Previously, these three taxa were
all thought to be relatively ‘boring’ herbivores that simply nipped and
swallowed soft plants. It now seems that one was eating much tougher
vegetation, another was a generalist that could exploit different food sources,
and the third was a specialist with a rather delicate way of feeding itself.

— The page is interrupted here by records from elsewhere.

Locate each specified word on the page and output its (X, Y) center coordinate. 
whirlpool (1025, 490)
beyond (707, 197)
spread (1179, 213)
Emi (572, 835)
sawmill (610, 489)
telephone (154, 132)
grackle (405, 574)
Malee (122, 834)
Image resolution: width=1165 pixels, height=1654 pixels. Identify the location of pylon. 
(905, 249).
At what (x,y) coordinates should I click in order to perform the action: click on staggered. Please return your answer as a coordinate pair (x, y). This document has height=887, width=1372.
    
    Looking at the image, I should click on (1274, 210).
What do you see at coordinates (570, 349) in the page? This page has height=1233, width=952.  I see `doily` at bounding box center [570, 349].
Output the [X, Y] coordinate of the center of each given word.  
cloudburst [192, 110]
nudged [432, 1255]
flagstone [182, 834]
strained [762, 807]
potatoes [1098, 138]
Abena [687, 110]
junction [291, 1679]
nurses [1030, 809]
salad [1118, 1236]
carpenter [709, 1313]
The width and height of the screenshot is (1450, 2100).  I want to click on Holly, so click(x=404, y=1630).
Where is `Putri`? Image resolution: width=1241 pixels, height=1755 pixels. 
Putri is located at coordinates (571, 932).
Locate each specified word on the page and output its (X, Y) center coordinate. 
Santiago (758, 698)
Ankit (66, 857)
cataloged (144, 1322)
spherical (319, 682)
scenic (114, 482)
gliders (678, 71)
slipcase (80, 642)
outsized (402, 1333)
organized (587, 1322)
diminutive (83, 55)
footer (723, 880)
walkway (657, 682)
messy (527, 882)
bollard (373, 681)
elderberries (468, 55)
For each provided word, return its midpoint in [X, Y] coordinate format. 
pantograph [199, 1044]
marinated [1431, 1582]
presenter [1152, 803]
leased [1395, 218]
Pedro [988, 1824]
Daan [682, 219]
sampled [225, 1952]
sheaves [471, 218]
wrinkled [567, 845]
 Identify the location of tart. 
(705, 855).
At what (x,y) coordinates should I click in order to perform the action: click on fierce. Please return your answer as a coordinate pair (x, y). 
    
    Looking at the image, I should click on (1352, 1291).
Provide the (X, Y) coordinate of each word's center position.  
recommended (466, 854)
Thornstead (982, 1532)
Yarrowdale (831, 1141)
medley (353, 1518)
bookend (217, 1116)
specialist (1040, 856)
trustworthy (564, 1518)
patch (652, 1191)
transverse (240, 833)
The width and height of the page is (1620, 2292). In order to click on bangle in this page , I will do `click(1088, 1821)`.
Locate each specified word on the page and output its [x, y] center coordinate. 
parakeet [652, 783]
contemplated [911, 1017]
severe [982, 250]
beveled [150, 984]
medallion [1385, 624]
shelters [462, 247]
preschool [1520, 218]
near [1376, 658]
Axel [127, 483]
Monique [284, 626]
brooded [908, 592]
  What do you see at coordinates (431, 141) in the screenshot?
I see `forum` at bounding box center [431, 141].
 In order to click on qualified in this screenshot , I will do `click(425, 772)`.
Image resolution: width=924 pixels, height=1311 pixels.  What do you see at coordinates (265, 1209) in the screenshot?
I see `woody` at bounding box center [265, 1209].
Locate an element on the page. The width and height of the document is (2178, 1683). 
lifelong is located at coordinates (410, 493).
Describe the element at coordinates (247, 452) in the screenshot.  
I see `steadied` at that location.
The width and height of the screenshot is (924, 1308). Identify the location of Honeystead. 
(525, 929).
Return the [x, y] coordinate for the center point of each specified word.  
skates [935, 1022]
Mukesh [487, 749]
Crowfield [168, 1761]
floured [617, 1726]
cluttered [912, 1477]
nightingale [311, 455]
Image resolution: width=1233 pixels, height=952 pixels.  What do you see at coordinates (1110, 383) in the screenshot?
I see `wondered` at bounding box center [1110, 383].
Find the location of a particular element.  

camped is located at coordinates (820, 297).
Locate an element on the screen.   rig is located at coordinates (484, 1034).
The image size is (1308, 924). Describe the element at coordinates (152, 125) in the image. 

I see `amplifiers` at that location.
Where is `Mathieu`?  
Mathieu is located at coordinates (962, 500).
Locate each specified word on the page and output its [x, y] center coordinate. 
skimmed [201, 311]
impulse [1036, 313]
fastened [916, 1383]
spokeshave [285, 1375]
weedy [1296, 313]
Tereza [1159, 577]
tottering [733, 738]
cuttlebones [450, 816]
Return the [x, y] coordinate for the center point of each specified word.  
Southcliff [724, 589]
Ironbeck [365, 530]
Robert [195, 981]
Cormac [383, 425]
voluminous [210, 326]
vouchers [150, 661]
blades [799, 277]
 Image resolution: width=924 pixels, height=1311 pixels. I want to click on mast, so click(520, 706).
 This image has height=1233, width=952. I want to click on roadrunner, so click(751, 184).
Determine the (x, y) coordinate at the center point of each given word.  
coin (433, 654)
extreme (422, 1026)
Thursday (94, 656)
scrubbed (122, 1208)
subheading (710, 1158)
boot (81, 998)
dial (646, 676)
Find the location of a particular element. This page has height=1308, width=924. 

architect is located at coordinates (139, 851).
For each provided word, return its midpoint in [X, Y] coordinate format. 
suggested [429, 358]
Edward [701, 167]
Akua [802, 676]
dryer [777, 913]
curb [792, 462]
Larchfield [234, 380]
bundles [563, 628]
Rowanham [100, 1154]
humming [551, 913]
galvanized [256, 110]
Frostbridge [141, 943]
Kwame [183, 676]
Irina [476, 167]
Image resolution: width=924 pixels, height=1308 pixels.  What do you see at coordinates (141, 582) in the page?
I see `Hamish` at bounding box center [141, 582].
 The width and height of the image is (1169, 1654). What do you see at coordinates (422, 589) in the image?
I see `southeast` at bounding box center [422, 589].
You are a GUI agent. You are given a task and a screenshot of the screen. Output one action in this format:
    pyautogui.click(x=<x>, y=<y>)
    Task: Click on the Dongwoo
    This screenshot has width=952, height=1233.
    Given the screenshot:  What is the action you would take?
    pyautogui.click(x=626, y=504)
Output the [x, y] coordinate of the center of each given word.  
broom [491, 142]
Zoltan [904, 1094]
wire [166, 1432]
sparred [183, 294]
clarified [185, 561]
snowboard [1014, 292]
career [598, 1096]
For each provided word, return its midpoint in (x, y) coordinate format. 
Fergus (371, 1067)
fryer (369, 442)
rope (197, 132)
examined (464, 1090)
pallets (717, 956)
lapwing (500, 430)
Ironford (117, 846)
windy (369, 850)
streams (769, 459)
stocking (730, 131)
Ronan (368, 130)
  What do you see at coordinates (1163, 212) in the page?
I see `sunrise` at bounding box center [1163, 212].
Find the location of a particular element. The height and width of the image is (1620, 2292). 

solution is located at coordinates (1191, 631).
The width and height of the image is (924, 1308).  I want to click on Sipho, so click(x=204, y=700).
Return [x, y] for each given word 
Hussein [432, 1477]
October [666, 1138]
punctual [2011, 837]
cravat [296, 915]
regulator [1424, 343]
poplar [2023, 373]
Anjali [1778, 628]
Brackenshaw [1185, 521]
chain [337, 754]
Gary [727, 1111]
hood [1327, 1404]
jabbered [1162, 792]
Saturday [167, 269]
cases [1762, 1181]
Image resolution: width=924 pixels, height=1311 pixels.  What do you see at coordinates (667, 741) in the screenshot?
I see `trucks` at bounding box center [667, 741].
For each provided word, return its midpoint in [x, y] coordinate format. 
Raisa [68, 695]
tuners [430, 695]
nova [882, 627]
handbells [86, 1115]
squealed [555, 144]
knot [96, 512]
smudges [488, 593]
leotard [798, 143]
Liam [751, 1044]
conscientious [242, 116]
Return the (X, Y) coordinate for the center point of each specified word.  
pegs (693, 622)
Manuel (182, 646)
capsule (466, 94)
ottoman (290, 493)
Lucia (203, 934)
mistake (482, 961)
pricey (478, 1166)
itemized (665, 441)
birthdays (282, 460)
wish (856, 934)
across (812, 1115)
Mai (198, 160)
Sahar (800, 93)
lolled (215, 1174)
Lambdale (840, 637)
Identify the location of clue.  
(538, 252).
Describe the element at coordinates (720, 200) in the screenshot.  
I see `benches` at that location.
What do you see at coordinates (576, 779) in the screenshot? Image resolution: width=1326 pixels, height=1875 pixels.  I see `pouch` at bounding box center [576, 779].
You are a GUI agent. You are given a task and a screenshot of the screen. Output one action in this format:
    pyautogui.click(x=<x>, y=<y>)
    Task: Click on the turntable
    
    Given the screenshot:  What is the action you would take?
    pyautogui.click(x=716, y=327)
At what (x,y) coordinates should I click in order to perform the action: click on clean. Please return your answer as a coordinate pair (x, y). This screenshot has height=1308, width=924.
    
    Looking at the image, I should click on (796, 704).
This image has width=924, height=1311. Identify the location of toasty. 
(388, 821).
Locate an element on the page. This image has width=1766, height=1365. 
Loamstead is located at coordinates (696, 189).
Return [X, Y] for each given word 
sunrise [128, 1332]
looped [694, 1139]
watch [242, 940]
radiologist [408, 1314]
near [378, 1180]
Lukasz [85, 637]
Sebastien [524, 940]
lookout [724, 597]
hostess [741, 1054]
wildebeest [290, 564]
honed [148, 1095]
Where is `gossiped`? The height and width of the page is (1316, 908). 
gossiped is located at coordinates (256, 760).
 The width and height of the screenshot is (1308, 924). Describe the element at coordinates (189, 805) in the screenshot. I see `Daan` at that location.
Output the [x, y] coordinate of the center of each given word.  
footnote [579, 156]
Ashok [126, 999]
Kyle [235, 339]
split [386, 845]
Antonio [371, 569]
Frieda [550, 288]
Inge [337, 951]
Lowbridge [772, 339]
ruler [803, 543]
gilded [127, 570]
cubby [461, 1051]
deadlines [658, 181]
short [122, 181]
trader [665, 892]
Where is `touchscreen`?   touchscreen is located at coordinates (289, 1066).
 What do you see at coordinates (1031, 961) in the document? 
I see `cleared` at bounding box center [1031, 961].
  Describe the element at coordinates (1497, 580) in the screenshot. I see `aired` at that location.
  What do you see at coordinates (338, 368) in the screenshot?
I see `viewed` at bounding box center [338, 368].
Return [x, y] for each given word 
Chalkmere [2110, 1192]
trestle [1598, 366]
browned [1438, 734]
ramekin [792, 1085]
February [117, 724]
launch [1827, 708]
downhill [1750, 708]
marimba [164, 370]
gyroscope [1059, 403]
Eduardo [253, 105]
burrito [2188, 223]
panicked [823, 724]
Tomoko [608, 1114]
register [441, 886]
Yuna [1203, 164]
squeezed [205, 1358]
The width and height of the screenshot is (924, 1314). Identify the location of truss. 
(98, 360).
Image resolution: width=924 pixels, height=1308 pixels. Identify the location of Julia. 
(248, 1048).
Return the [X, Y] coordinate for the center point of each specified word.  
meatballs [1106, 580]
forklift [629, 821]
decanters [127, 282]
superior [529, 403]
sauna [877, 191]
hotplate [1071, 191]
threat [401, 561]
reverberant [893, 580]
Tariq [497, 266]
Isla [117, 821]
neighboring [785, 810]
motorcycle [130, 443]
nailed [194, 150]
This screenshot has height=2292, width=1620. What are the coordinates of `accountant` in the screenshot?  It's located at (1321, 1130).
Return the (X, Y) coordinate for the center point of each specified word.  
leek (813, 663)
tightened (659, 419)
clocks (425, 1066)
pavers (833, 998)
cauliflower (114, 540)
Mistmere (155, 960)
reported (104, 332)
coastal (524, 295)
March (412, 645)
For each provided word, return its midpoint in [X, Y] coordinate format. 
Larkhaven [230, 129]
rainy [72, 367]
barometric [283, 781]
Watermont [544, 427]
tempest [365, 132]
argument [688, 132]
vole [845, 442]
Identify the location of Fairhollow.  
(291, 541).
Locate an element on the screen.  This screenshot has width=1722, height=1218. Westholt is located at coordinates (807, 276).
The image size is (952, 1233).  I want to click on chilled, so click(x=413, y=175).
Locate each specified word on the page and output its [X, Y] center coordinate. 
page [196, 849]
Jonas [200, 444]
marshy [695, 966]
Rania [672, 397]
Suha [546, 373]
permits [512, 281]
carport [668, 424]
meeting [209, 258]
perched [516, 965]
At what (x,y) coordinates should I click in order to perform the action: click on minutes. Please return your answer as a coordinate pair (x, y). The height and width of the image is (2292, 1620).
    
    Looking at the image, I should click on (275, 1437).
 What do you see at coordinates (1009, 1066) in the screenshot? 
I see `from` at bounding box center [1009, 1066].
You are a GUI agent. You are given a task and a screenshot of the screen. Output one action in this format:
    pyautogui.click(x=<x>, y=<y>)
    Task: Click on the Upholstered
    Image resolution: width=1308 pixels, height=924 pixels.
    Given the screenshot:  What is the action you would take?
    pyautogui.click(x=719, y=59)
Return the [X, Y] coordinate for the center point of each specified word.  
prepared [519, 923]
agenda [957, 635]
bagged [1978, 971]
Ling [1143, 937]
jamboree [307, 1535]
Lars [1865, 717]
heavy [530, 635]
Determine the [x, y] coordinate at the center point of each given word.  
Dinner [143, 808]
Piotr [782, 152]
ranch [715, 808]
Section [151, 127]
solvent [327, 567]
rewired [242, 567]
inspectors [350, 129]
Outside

This work shows that first appearances based on simple application of the
form/function paradigm can be misleading. Novel functions have now been
revealed that would have gone unnoticed if it were not for detailed biomechanical
modelling of each skull. This leads me to wonder what other functional
surprises might be lurking in dinosaur skulls, especially as so few have been
really thoroughly studied in this way.
References
Lauder, G.V. 1995. On the inference of function
from structure. In Functional Morphology
in Vertebrate Paleontology (ed. J.J. Thomason), pp. 1–9. Cambridge: Cambridge
University Press.
Lautenschlager, S., Brassey, C., Button, D. J. & Barrett, P.M. 2016. Decoupled form and function in
disparate herbivorous dinosaur clades. Scientific
Reports 6: 26495. doi:10.1038/srep26495
Norman, D.B. & Weishampel, D.B. 1991.
Feeding mechanisms in some small herbivorous dinosaurs: processes and patterns.
In Biomechanics in Evolution (eds J.M.V.
Rayner & R.J. Wootton, pp. 161–81. Cambridge: Cambridge University Press.